A word-for-word repetition of the records beneath this task is the expected answer.

Material for this task:
__________________________________________________

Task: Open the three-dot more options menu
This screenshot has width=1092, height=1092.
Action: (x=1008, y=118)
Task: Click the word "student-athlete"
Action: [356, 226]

__________________________________________________

Task result:
Task: Open the three-dot more options menu
This screenshot has width=1092, height=1092.
Action: (x=1008, y=118)
Task: Click the word "student-athlete"
Action: [356, 226]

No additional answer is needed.